Sling TV a remporté la première étape d’une bataille juridique avec Disney concernant les passes à court terme que le service de streaming a introduites en août. La plateforme détenue par Dish Network a commencé à proposer des passes quotidiennes (5 $), des passes pour le week-end (10 $) et des passes hebdomadaires (15 $) pour son offre Sling Orange, qui coûte 46 $ par mois.
Disney possède plusieurs chaînes proposées via les plateformes Sling TV, y compris plusieurs chaînes ESPN et la Disney Channel. Cela n’a pas été bien accueilli — Disney a rapidement déposé une plainte concernant les passes TV en direct à court terme, ainsi qu’une demande d’urgence visant à les suspendre. Comme l’a rapporté Cord Cutters, le juge de district américain Arun Subramanian a rejeté cette seconde motion après avoir déterminé que Disney n’avait pas démontré « qu’il subirait un préjudice irréparable » sans l’intervention immédiate du tribunal.
« Disney n’a pas démontré qu’il a perdu des clients en raison des passes », a écrit le juge Subramanian dans une décision de 11 pages, selon The Verge. « Les réseaux sont distribués sur la même plateforme, de la même manière qu’avant, mais à un éventail plus large de clients Sling. »

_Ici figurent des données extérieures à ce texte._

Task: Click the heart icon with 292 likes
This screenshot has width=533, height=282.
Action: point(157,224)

Un spectateur pourrait ne pas vouloir s’abonner à un service de streaming pour un mois entier s’il ne veut regarder qu’un seul match (par exemple, un match de football à élimination directe où une équipe marque trois buts absolument sensationnels pour qualifier son pays pour la Coupe du Monde masculine pour la première fois en 28 ans). Cependant, Disney soutenait que, selon son accord avec Sling TV, la plateforme ne peut offrir l’accès à ses chaînes qu’aux abonnés traditionnels. Selon l’interprétation de Disney, ce sont des consommateurs qui disposent d’abonnements mensuels récurrents.

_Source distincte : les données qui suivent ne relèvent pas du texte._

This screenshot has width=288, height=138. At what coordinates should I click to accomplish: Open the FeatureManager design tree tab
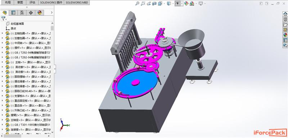[5, 13]
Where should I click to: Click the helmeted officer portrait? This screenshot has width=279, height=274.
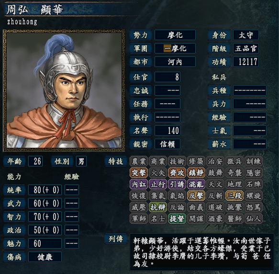pyautogui.click(x=64, y=90)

Le juge Subramanian n’était pas d’accord, soulignant que le contrat définit un abonné comme « une personne intentionnellement autorisée par Dish à recevoir tout niveau de service de programmation vidéo ou un ensemble de réseaux de programmation via la Sling Platform. » Le juge a ajouté que, en ce qui concerne un « abonné », « il n’existe pas de durée minimale d’abonnement ni d’autres conditions spécifiées » et que ce terme désigne toute personne ayant droit de recevoir « tout niveau de service de programmation vidéo ou un ensemble de réseaux de programmation ». Le juge Subramanian a soutenu que cette « définition large couvre clairement les utilisateurs des passes en cause dans cette affaire. »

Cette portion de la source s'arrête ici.